Die Straßen mit den hohen Häusern waren wie eine Filmkulisse. Deine Schritte waren leicht und schnell.
Ich habe dich ewig nicht gesehen.
Manchmal sitze ich da und frage mich, was wohl aus dir geworden wäre. Wenn dieser eine Tag nicht dazwischengekommen wäre. Wenn die Arterie an deinem Hals nicht gerissen wäre.
Vermutlich hättest du Karriere gemacht. Ein schickes Büro, ein gutes Gehalt. Bestimmt hättest du eine Familie gegründet. Ein Haus im Grünen vielleicht. Ein unbeschwertes, gutes Leben.
Ich vermisse dich, Olaf.
Der Schlaganfall war kein kunstvoller Plot-Twist, sondern das unbarmherzige Rattern einer hängengebliebenen Filmspule. Das Band stoppte mitten in der Vorwärtsbewegung. Jemand hat plötzlich das Licht im Saal angemacht.
Schnitt. Gegenwart.
Ein Garten, das Rascheln von Blättern im Wind, Sonne auf meiner Haut, meine Frau, die Kinder. Ein Job, den ich mag und in der Tasche meines Sakkos steckt ein Schwerbehindertenausweis.
Es ist ein guter Film.
Nur ein anderer als der, für den ich das Ticket gelöst habe.
Die ursprüngliche Version meines Films ist für immer gelöscht. Es gibt keine Kopie im Archiv.

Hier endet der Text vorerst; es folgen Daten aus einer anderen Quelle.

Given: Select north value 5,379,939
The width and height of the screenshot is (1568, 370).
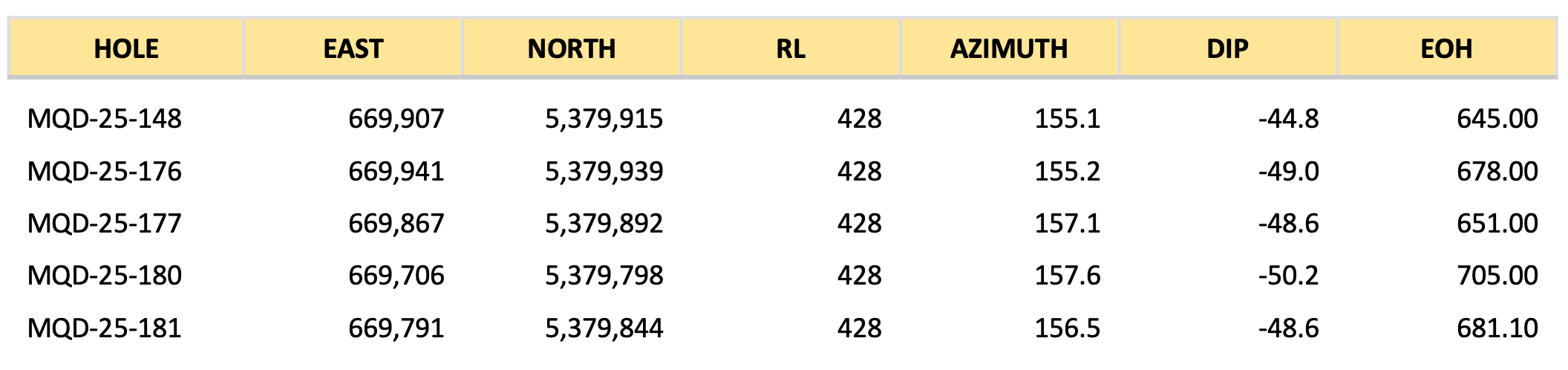Looking at the screenshot, I should tap(604, 172).
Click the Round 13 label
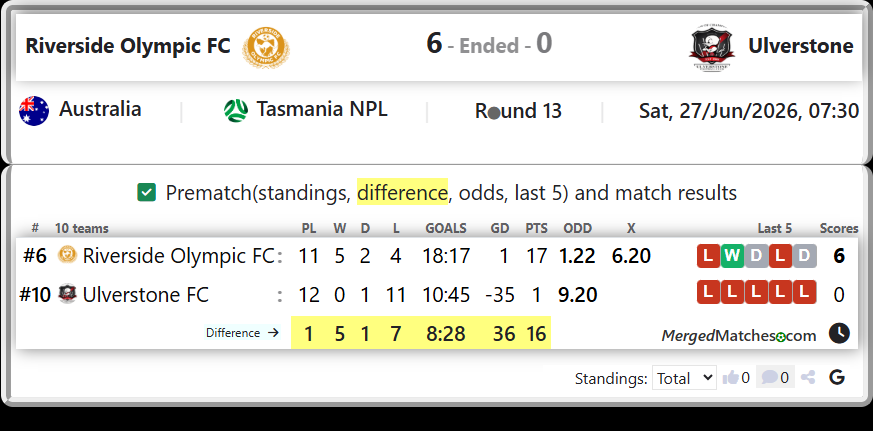The image size is (873, 431). pyautogui.click(x=518, y=111)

Das Leben schert sich nicht um die Entwürfe, die wir uns nach einem Tag im Büro in feinen Schuhen ausmalen. Manchmal nimmt es von einem Tag auf den anderen eine radikale Wendung. Aber ich habe aufgehört, mich mit dem Regisseur über das Drehbuch zu streiten.
Ich renne dir nicht mehr hinterher, Olaf.